Predicting what Sears Holdings Corp (NASDAQ:SHLD) might look like in three to five years brings to mind the parable about the blind man and the elephant. It really does depend upon which part of the Sears story you feel most comfortable grasping. We all know that Sears Holdings Corp (NASDAQ:SHLD) has been struggling to become more competitive with fellow retailers: Wal-Mart Stores, Inc. (NYSE:WMT), Target Corporation (NYSE:TGT), Macy’s, Inc. (NYSE:M) and Kohl’s Corporation (NYSE:KSS). Sears has also rolled out a member loyalty program and online strategies to fight with Amazon.com, Inc. (NASDAQ:AMZN) and others for its share of internet commerce. These are the parts of Sears most investors instinctively grasp.
But how many investors expected that this iconic retailer would be gearing up to compete with datacenter and communications real estate giants like Digital Realty Trust, Inc. (NYSE:DLR) and American Tower Corp (NYSE:AMT)?
So how long will it take to staunch the bleeding?

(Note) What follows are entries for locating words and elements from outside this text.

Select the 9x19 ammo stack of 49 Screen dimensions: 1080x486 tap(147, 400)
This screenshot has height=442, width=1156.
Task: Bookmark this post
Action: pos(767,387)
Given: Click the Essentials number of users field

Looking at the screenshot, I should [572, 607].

In a piece recently written for Motley Fool readers, I pointed out that Sears Holdings Corp (NASDAQ:SHLD)’s operations have consumed $571 million in cash during the past two years — while over 500 K-Mart and Sears locations have been closed. Some former executives and retail analysts have grave concerns regarding Sears Holdings Corp (NASDAQ:SHLD)’ retailing future due to the continuing decline in same store sales. During 2012, a group of 11 stores were sold to mall owner General Growth Properties for $270 million, and three leases totaling 1 million square feet were returned to Canadian landlord Cadillac Fairview, generating $170 million for Sears Holdings.

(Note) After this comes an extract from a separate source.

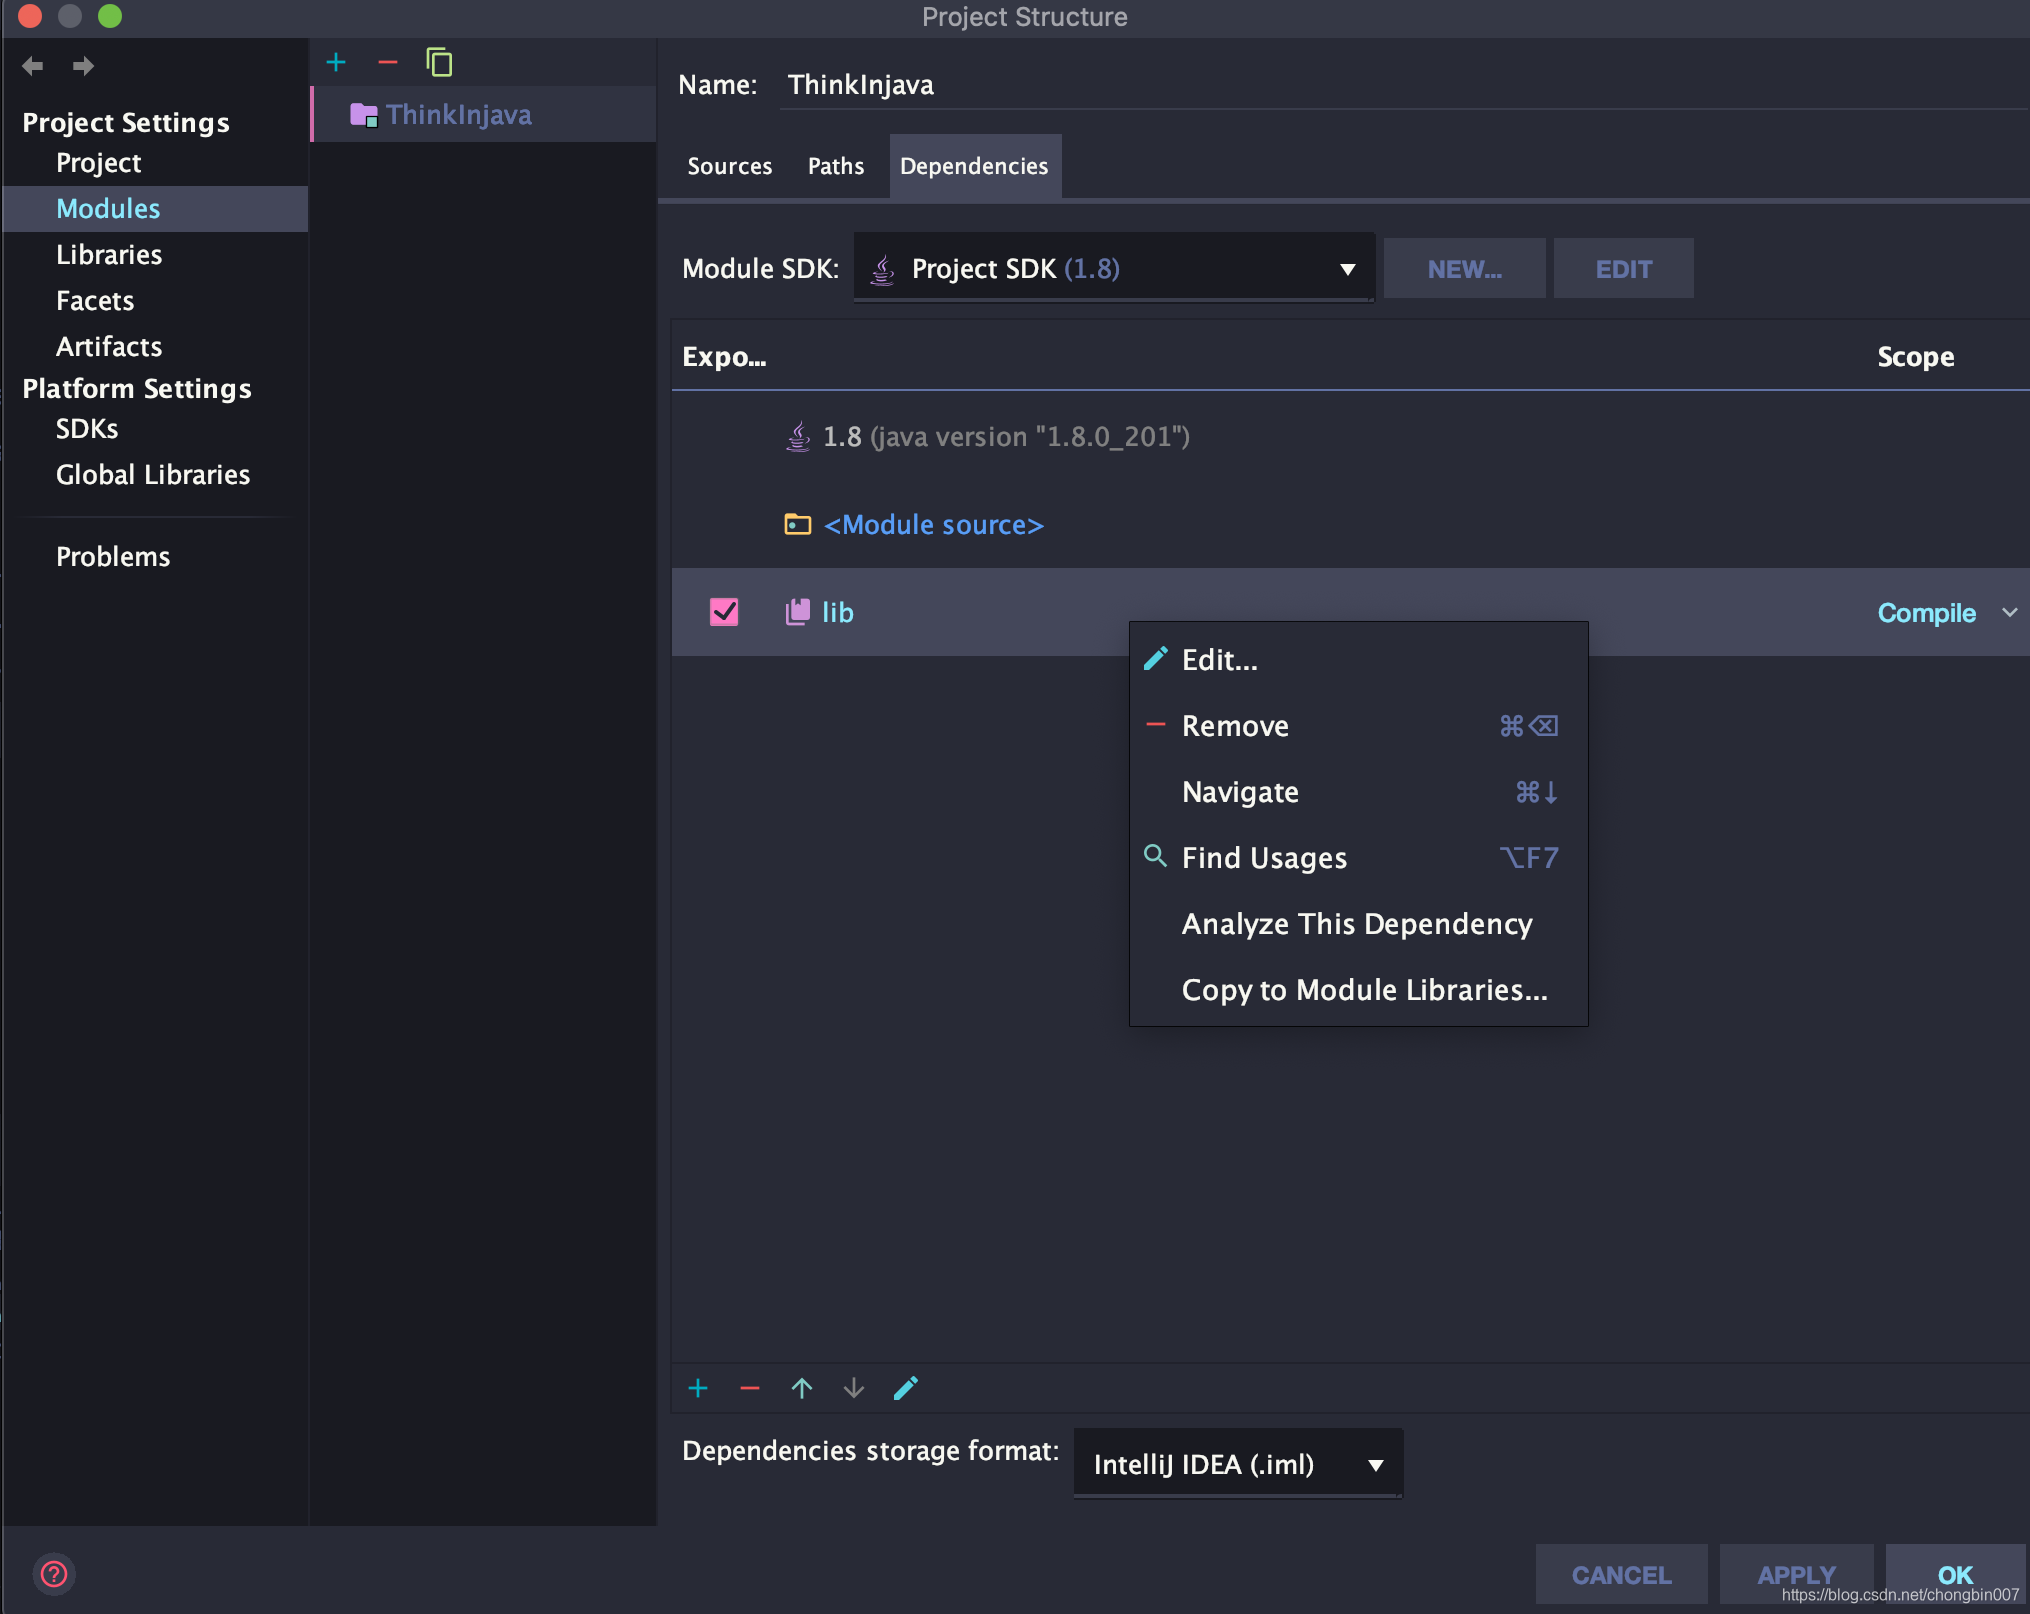Click the edit dependency pencil icon
Screen dimensions: 2030x1614
pos(906,1388)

Where is more money likely to be found?
Unfortunately, deals of this type are unique and can’t be used to infer a value for remaining Sears and K-Mart stores due to local market and site specific factors. The conventional leasing and sales activity for available facilities listed on the Sears SHC Realty website began in 2010 — including leasing space to grocer Whole Foods Market, Inc. (NASDAQ:WFM) in mall locations sprinkled throughout the U.S. Sears still has a remaining real estate portfolio of approximately 240 million square feet including 750 owned and 1,520 leased Sears, K-Mart and Sears Canada stores.
Panning for high tech gold
Newly minted in May, Ubiquity Critical Environments is both a real estate and a technology initiative. It is tasked with “the mission of converting some of the more than 330 closed Sears Holdings Corp (NASDAQ:SHLD) and Kmart stores into facilities for data warehousing, network co-location centers, and business continuity operations.” According to a May 23 Datacenter Knowledge report, the first step has been to evaluate the portfolio and identify properties that could work as data centers. Chicago engineering firm ESD has been conducting a “data center fitness test” on promising properties to size up their power, fiber and risk profiles.

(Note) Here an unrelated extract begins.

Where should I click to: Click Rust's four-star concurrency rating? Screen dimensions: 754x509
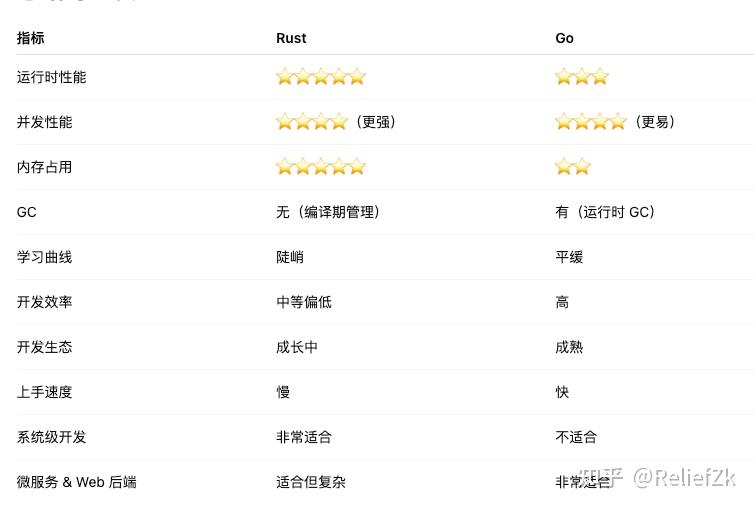coord(312,122)
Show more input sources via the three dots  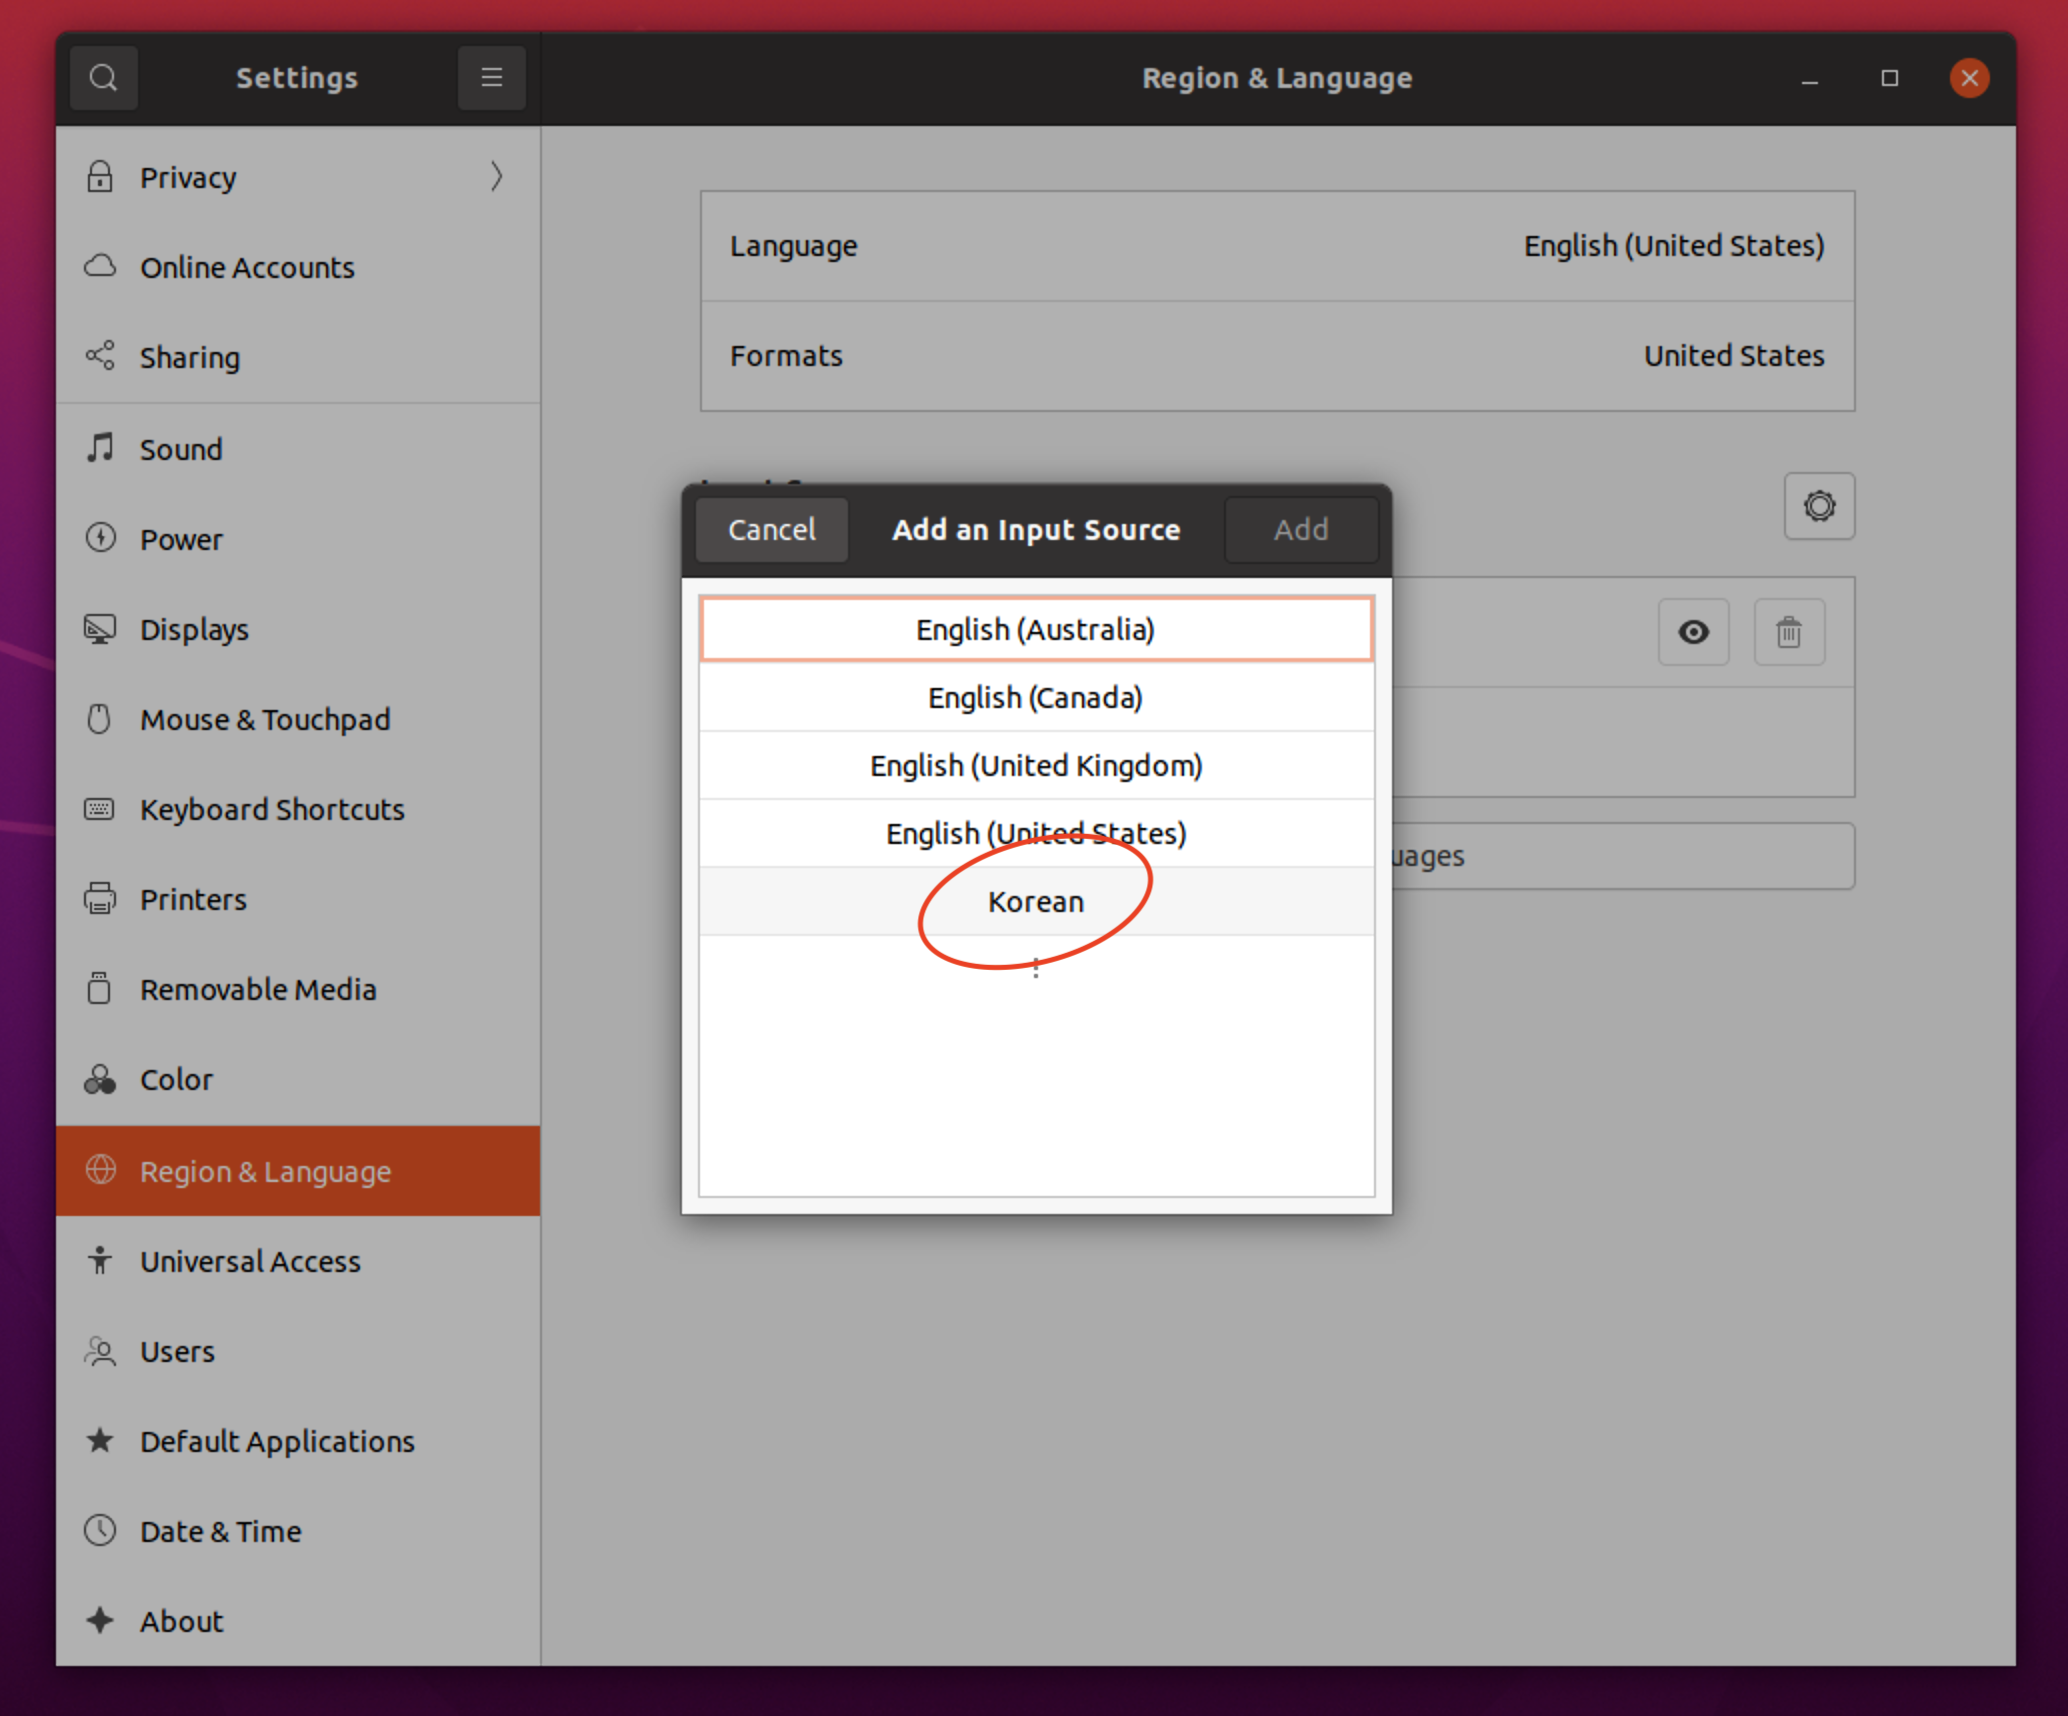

The first nugget will be found in Chicago
The first Ubiquity project will be a 127,000 former Sears store on the south side of Chicago that has 5 megawatts of existing power capacity with the potential to expand. It is planned to be retrofitted as a multi-tenant data center.
This puts Ubiquity directly in competition with companies such as Digital Realty Trust, Inc. (NYSE:DLR), a global leader in the data storage REIT space with over 23 million square feet leased to tenants in 123 properties. According to the Wall Street Journal, analysts are concerned about rising capital expenses and declining rent at data-center REITs. Shares of all REITs have been hit hard the past couple of months due to a rising interest rate environment.
In spite of that trend, Digital Realty Trust, Inc. (NYSE:DLR) still has a market capitalization of $7.6 billion, and generates enough cash to pay out a hefty $3.20 per share dividend, a yield of 5.3%. The good news for Sears Holdings Corp (NASDAQ:SHLD) investors is that Digital Realty is doing this with a real estate footprint that is one-tenth the square footage of the existing Sears real estate portfolio.